The move is certain to infuriate immigration advocates while offering relief to some vulnerable Democrats in tough Senate re-election contests.
Two White House officials said Obama concluded that circumventing Congress through executive actions on immigration during the campaign would politicize the issue and hurt future efforts to pass a broad overhaul.
Ahem. The issue of politicization comes primarily from circumventing Congress, not just the timing of it. However, this makes the entire project look a lot more political now. If it’s the right thing to do, why hasn’t Obama done it already? Isn’t that what “leadership” is supposed to be about? Why would it be the wrong thing to do in early September but the right thing to do in late November?
As far as worrying about the damage it will do to “pass[ing] a broad overhaul,” that’s an argument for not issuing unilateral decrees at all. Does anyone believe that Congress will take the short period of time between now and the election to pass a massive comprehensive-immigration bill? They’ll be lucky to pass a continuing resolution that will take the federal budget to December in that time frame.

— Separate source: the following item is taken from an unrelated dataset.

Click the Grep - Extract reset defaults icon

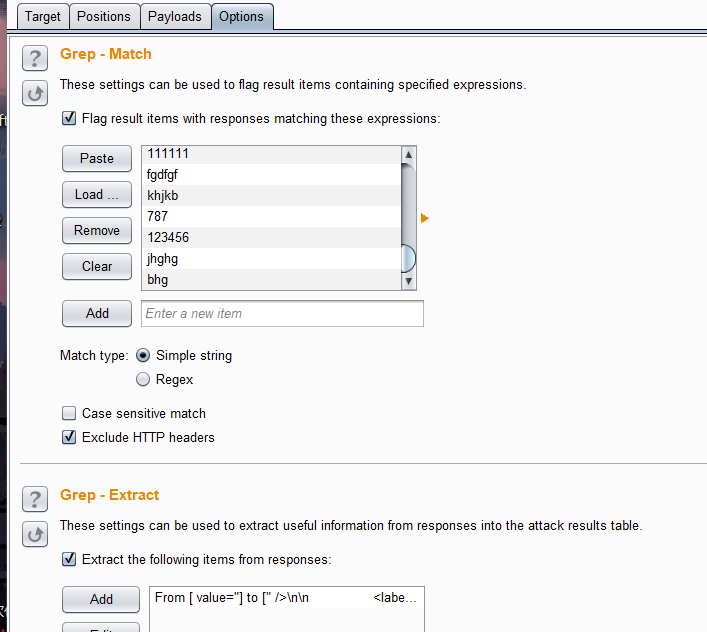coord(35,535)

After the election, attention will return to the rest of the FY2015 budget. Any movement on immigration would have to wait until the next session of Congress, and everyone knows it.
This is nothing more than a head fake to keep voters from punishing Democrats for Obama’s attempts to abuse the separation-of-powers structure in American government. Republican candidates should use this transparently pusillanimous maneuver to put their Democratic opponents on the spot, and remind voters that Obama’s just waiting until after the election to steamroll Congress. Why not elect a Republican Senate to tighten the check on Obama’s exercise of power in light of this head-fake attempt?
Addendum: By the way, what does this say about the polling for Obama’s EO project? Supposedly, this would have elevated Obama with Hispanic voters and his progressive base. The sudden move away from it before the election strongly suggests that those gains would be outstripped by the damage it would do elsewhere. Perhaps, say, among union voters, blue-collar workers, and independents?
Update: Ed O’Keefe confirms that the White House has begun to inform Congressional leaders of this decision:
CONFIRMED: White House formally telling lawmakers and advocacy groups that Obama will delay decision on #immigration until after elections
— Ed O'Keefe (@edatpost) September 6, 2014
And John Nolte expands on my point on GOP strategy:
Punting on his lawless immigration action will only give the GOP a bigger talking point b4 elections. Unknown scarier than known.
— John Nolte (@NolteNC) September 6, 2014
It’s a sword of Damocles hanging over Democratic candidates now.
Update: And there’s also this, from USA Today’s Susan Page:
Rule of thumb: When the White House puts out a big news story on a Saturday morning, they don't really want you to notice.
— Susan Page (@SusanPage) September 6, 2014
Too late! MT “@SusanPage: Rule of thumb: When the WH puts out a big news story on a Saturday morning, they don't really want you to notice.”
— Fawn Johnson (@fawnjohnson) September 6, 2014
Yeah, I think people are onto that strategy in this administration.